The Motley Fool recently published its list of The 25 Best Companies in America and while Bristol-Myers Squibb  made the initial cut down from 1,700 public companies to about 40, it failed to make the final cut.

For having such a long name and a history that dates back to 1858, Bristol-Myers Squibb is surprisingly smaller than most of its pharmaceutical peers. Quite a few younger big biotechs — Celgene, Gilead Sciences, and Amgen — have market caps larger than Bristol-Myers.

While bigger is often better because it helps with profit margins, I like the smaller, more-focused Bristol-Myers.

A few years ago, Bristol-Myers decided to slim down and focus exclusively on drug development. The company spun off its baby formula business, Mead Johnson Nutrition , and sold off quite a few other auxiliary businesses while expanding its drug development through acquisitions to fill its pipeline.

That forward-thinking attitude has earned it a nomination for the Fool’s top 25 best-run companies.

The case for Bristol-Myers Squibb
Drug development is risky business, but Bristol-Myers has protected investors by sharing that risk with other drugmakers. Its mega blockbuster Plavix was developed with Sanofi . Bristol-Myers’ next potential blockbuster, Eliquis, was developed with Pfizer . The company has also established a diabetes partnership with AstraZeneca , which led to the companies jointly purchasing Amylin Pharmaceuticals.

Developing drugs with a partner cuts into the potential profits, but it also shields the company from major hits if the drug fails. When Bristol-Myers has gone it alone, it hasn’t been pretty. The company purchased Inhibitex for $2.5 billion only to see the lead hepatitis C drug it got in the deal fail in the clinic.
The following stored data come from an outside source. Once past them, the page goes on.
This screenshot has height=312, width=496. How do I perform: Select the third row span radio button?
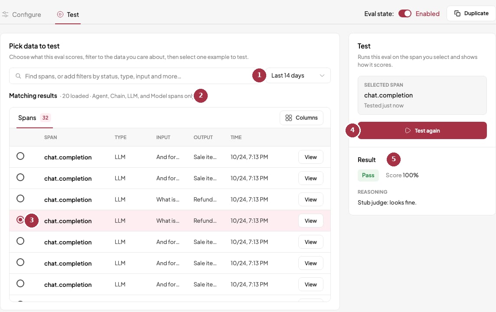click(x=20, y=198)
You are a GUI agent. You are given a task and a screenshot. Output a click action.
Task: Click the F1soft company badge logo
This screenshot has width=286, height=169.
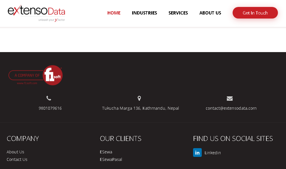click(x=35, y=75)
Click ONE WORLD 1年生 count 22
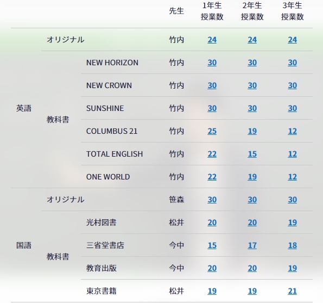This screenshot has height=303, width=323. click(212, 177)
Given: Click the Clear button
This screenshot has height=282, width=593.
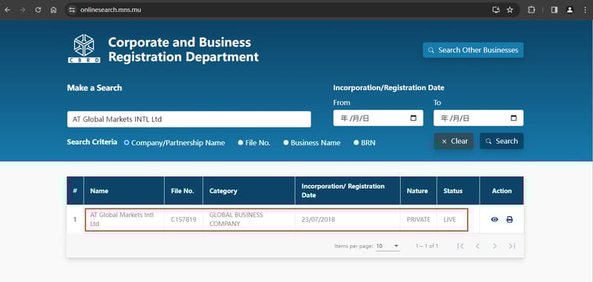Looking at the screenshot, I should pos(454,141).
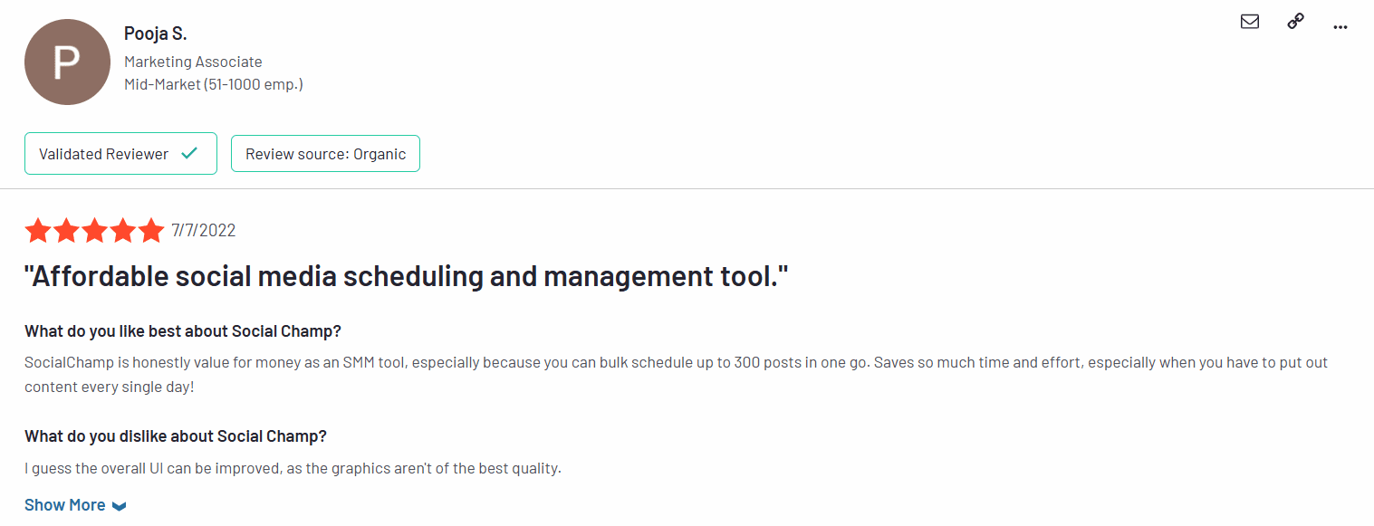Click the Marketing Associate job title
The height and width of the screenshot is (526, 1374).
pos(193,62)
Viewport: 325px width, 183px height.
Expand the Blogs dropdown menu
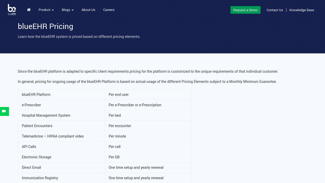click(68, 10)
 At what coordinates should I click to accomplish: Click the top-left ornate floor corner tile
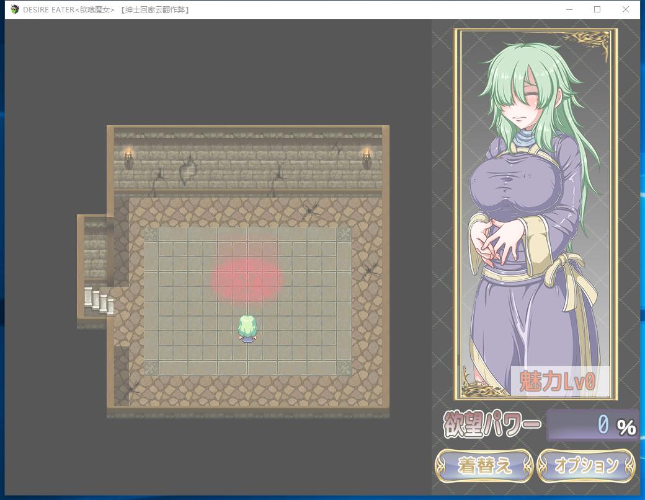pyautogui.click(x=151, y=235)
Beyond shareholders, Bristol-Meyers treats the rest of the stakeholders with equal respect.

Like most drugmakers, Bristol-Myers has a patient assistance program to help patients pay for their medication. In 2011, the company provided 250,000 patients with free medications valued at more than $450 million.

More generally, Bristol-Myers takes its corporate responsibility seriously. In 2010, it set a series of goals to be completed by 2015, including reducing total energy use and greenhouse gas emissions by 15% and to reduce water use by 10%.

According to reviews on Glassdoor, only 68% of employees would recommend working at Bristol-Myers to a friend, although interestingly 91% approve of CEO Lamberto Andreotti. Many of the reviews complain that it’s difficult to advance in the company. Apparently everyone wants to eventually have Andreotti’s job, but doesn’t feel like that’s possible. Something for the company to work on, for sure.

The case against 
The marketing of drugs is supposed to be straightforward. The Food and Drug Administration approves a drug for a specific indication. While doctors are allowed to prescribe drugs off label, drugmakers are expected to limit their promotion to just the FDA-approved use.